▸ **AIM OF THE TASK**
After locating the line with "You are a computer-use agent." in the entries below, set down exactly that line and each one after it to the end, skipping pictures.

________

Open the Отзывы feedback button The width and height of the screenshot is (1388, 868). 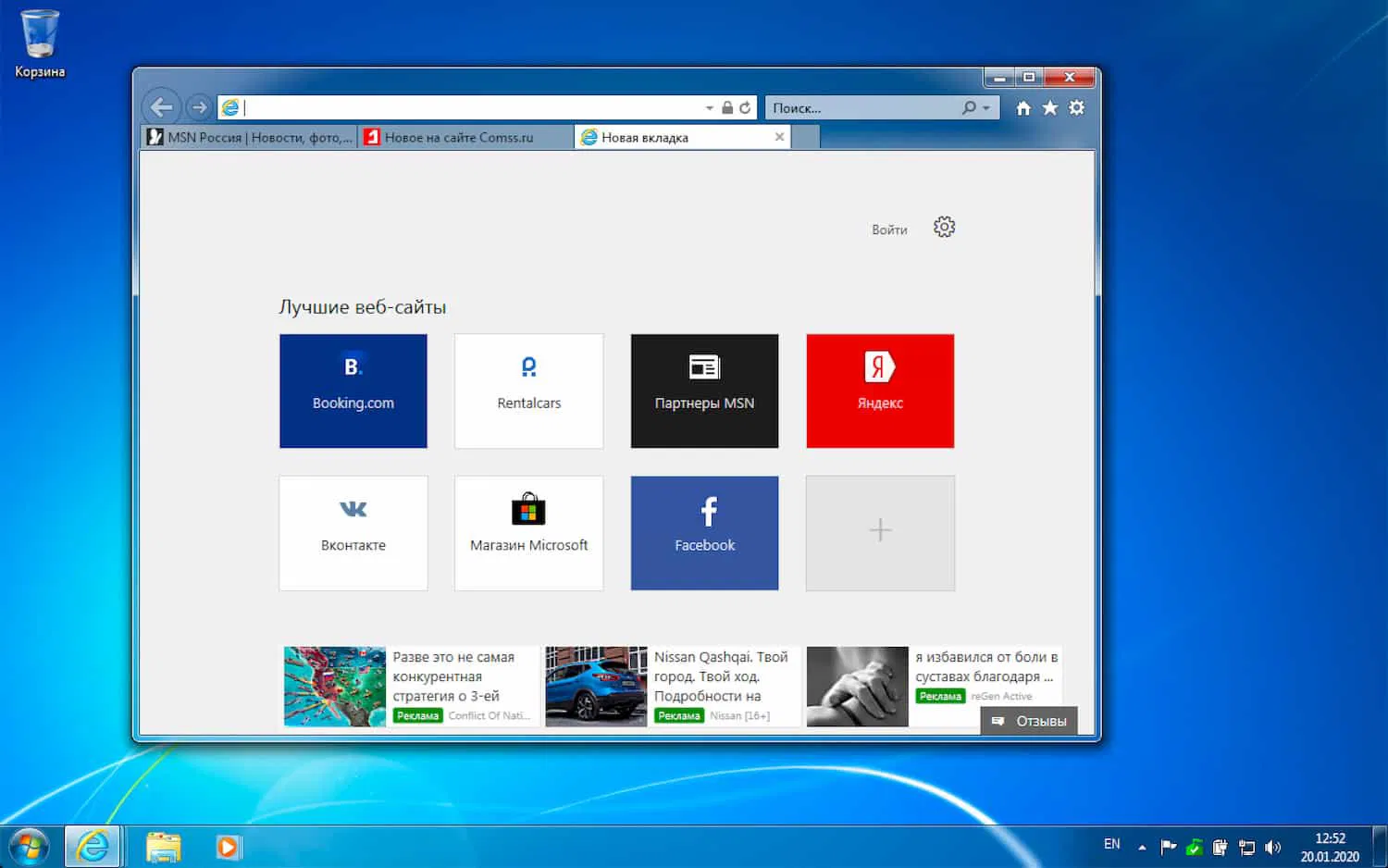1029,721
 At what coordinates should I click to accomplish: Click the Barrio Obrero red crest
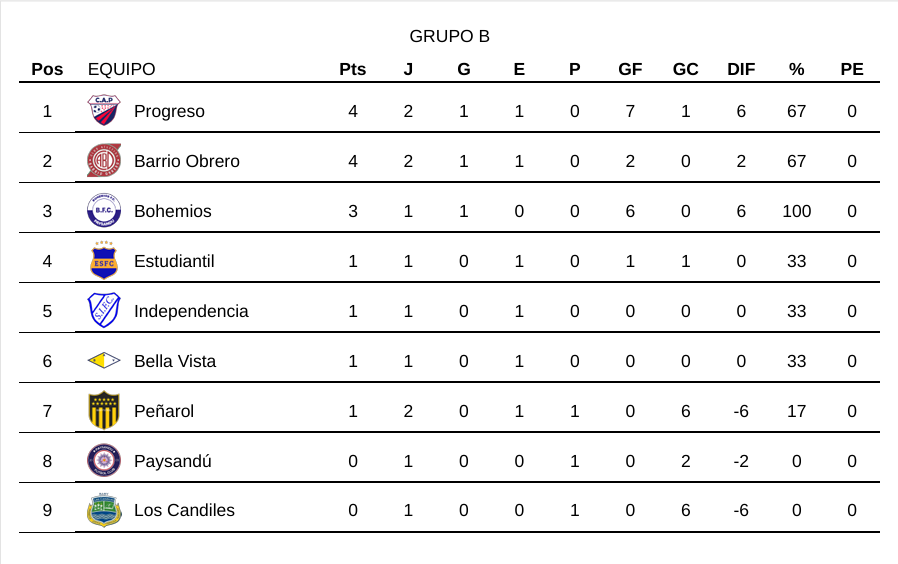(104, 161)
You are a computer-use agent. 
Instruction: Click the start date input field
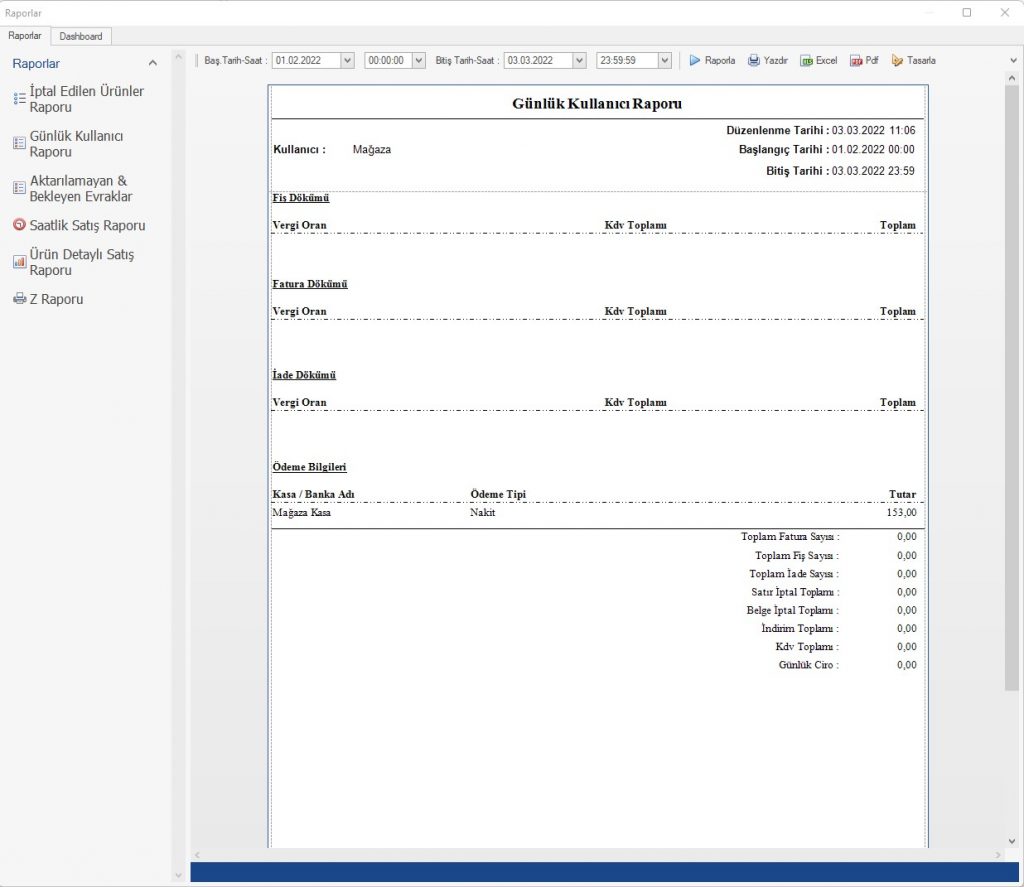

________

▸ **RESPONSE**
You are a computer-use agent. 
Instruction: Click the start date input field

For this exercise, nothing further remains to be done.